* [WORK ORDER]:
When a line contains the string "στην", it counts once; give the total of such lines in the entries below and nothing else.

--------------------------------------------------

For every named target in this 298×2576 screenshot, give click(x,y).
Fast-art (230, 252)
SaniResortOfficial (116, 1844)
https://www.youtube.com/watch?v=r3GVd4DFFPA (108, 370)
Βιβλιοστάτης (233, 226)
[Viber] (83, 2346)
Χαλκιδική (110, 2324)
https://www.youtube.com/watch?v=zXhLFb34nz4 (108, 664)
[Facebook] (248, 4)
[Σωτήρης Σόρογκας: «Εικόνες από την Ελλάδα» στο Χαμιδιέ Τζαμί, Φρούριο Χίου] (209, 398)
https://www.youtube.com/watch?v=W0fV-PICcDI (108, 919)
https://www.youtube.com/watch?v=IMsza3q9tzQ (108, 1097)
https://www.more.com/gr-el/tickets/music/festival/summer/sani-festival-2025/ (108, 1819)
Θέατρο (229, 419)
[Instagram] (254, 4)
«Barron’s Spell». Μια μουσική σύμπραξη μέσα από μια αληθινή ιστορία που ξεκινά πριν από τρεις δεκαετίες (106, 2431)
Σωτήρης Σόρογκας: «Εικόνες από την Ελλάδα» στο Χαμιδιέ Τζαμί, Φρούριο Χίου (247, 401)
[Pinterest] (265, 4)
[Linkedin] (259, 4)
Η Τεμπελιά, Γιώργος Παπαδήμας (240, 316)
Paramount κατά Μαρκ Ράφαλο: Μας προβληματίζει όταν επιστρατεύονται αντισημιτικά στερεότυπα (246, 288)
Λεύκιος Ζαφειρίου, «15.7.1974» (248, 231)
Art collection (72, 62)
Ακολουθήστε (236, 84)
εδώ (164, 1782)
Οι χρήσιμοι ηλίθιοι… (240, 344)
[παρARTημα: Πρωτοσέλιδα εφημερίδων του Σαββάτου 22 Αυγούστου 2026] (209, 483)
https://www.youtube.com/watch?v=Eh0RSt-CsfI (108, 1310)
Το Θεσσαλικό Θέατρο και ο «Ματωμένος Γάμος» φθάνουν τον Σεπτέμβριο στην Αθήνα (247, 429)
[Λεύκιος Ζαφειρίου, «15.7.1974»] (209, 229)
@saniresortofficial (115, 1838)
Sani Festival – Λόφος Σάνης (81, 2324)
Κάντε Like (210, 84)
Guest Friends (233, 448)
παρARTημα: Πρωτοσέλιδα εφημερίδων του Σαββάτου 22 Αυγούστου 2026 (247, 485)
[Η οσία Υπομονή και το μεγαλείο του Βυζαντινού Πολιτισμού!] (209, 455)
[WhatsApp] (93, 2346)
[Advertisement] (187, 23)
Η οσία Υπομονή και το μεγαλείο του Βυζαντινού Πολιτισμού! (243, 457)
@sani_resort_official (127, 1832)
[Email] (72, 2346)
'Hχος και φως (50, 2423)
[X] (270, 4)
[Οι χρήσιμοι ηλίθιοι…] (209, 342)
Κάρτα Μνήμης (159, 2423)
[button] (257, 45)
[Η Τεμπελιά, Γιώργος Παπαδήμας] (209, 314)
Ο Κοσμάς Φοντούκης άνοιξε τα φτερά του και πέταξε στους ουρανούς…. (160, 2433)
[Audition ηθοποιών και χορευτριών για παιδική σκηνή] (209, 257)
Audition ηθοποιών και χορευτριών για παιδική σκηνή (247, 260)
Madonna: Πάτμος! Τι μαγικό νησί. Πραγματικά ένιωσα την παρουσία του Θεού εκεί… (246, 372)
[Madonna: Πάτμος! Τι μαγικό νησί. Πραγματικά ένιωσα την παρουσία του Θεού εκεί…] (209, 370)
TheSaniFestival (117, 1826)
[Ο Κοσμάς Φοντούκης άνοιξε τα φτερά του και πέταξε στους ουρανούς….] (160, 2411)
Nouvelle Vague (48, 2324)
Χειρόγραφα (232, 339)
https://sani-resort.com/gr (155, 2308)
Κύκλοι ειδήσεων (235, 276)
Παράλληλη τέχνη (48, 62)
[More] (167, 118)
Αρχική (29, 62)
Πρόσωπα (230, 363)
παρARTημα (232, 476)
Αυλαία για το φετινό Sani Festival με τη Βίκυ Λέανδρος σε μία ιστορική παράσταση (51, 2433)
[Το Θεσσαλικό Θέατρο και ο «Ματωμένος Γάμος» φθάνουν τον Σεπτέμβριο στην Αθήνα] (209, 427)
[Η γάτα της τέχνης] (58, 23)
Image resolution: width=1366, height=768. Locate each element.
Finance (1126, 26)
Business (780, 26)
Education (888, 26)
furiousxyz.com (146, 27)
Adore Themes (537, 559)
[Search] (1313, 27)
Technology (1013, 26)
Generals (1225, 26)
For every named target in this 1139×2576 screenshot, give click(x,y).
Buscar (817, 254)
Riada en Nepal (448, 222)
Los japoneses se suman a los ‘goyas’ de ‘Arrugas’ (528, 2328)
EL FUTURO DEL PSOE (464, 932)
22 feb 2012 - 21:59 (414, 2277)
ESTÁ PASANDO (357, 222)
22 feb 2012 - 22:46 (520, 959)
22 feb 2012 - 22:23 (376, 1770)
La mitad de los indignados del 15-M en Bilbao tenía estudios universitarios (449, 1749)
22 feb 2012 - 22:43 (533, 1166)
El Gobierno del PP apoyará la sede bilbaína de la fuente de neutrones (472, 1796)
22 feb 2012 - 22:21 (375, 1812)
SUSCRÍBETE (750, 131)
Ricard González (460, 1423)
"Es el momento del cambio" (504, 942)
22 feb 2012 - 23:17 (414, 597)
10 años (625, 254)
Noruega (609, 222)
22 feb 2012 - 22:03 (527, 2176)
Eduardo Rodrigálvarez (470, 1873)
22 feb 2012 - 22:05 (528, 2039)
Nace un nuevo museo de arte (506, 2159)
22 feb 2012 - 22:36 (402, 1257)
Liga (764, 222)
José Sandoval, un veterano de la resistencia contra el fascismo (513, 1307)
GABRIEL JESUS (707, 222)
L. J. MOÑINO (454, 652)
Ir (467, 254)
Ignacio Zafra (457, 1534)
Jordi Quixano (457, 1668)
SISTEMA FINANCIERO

--------------------------------------------------

* [FINISHED TASK]:
2